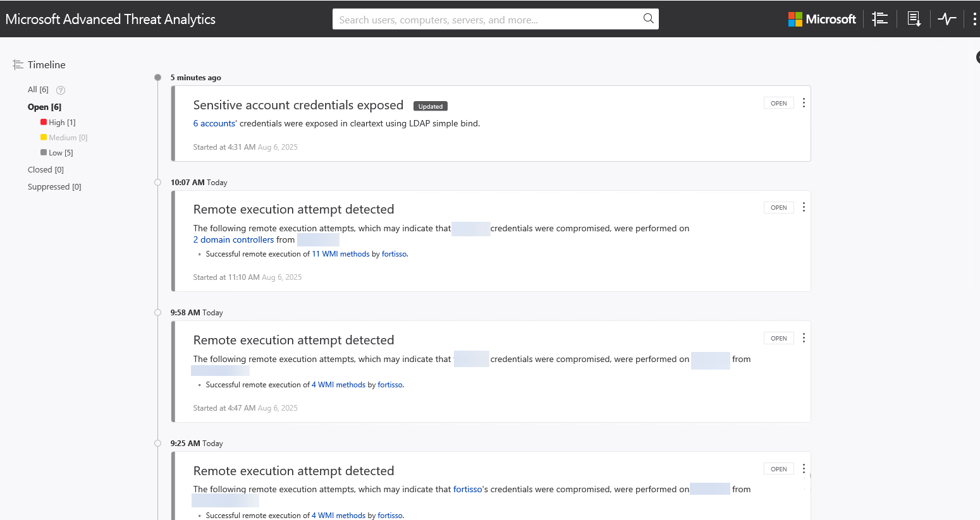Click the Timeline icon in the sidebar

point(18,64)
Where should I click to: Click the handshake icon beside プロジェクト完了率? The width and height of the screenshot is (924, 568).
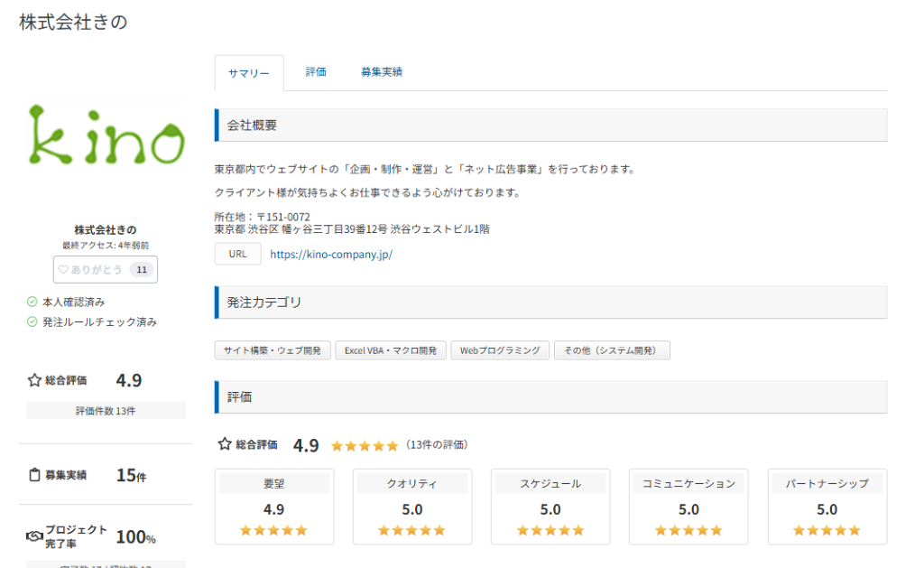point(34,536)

--

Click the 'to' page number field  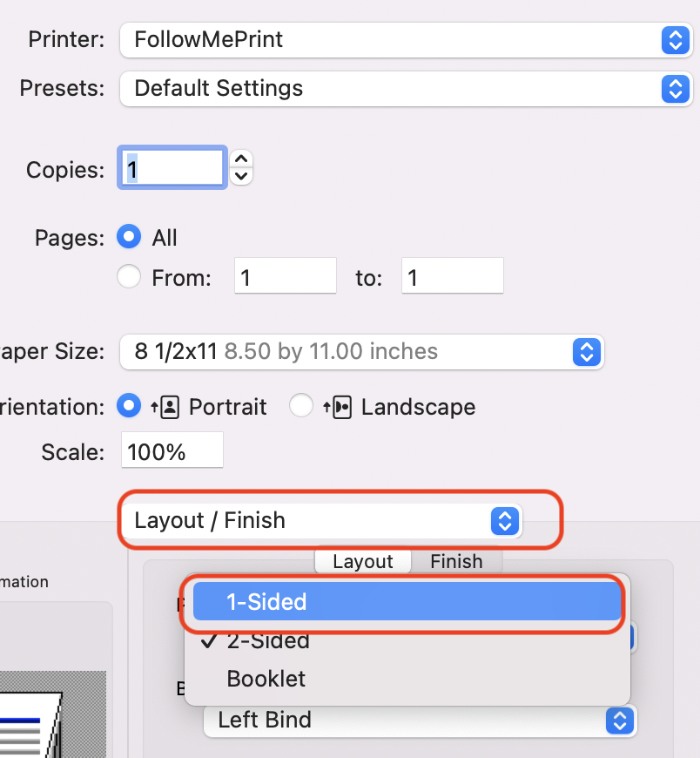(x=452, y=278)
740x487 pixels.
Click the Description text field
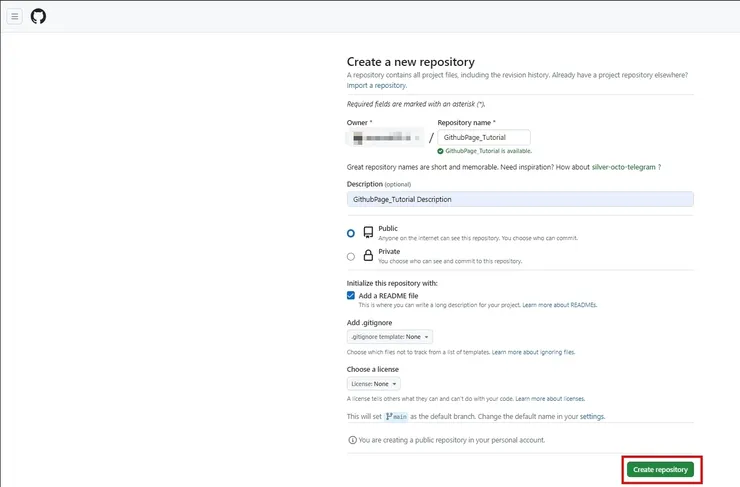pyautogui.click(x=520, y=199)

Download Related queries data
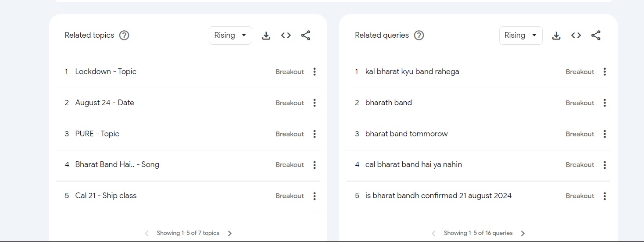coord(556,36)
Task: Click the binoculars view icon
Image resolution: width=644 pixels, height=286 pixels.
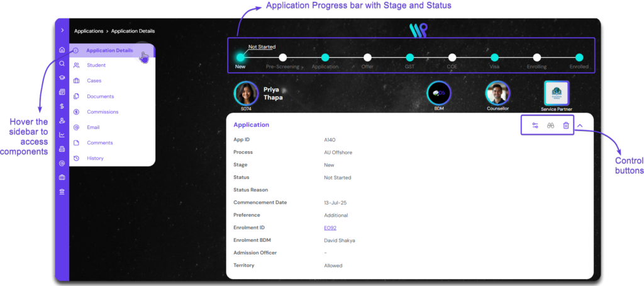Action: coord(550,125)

==

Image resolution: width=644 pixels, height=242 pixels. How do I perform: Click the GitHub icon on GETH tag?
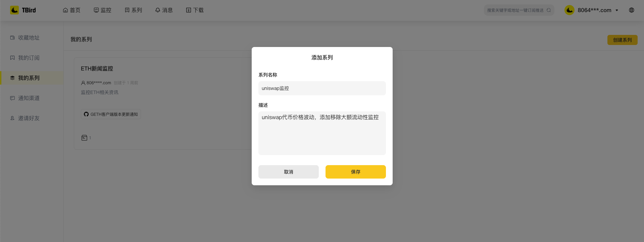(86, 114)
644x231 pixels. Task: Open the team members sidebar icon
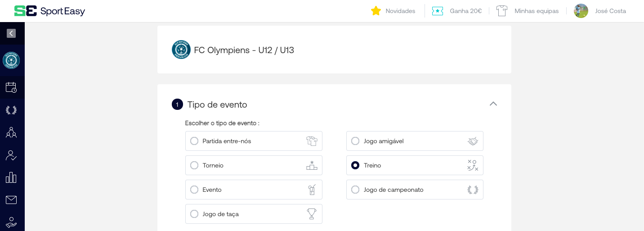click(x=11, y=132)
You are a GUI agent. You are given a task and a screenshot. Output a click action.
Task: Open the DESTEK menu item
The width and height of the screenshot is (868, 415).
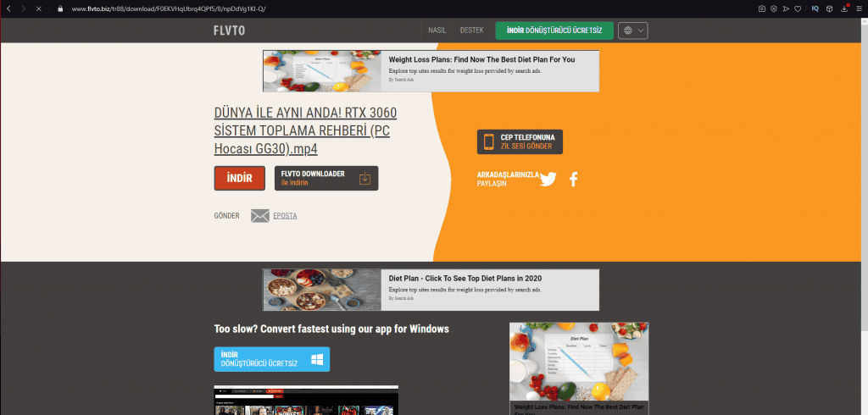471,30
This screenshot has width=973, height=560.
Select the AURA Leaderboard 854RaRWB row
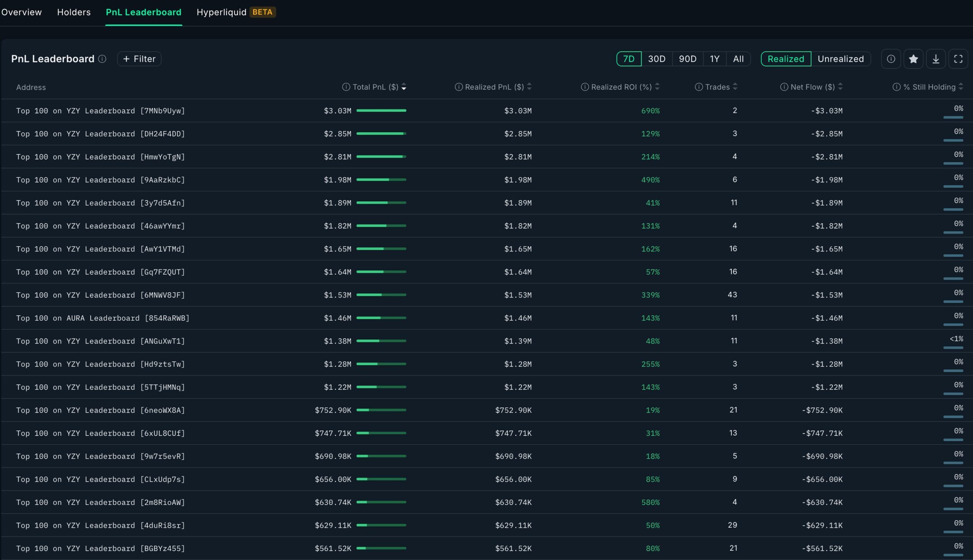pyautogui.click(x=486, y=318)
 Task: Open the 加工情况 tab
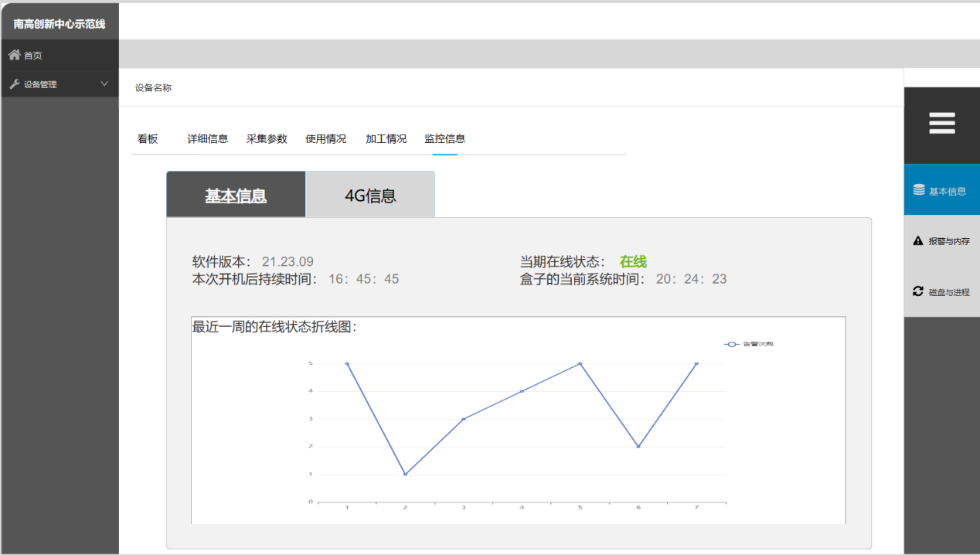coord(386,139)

> [TASK REQUIREMENTS] Give again, exactly as written above, each line from the one that has "644x231 pixels. Task: Open" to the one that has "This screenshot has width=973, height=560.", both included; omit the pictures.

> [ANSWER BOX]
644x231 pixels. Task: Open the team members sidebar icon
click(x=11, y=132)
You are a GUI agent. You are given a task and a screenshot. Output a click action.
Task: Open the DESTEK menu item
The width and height of the screenshot is (868, 415).
471,30
This screenshot has width=973, height=560.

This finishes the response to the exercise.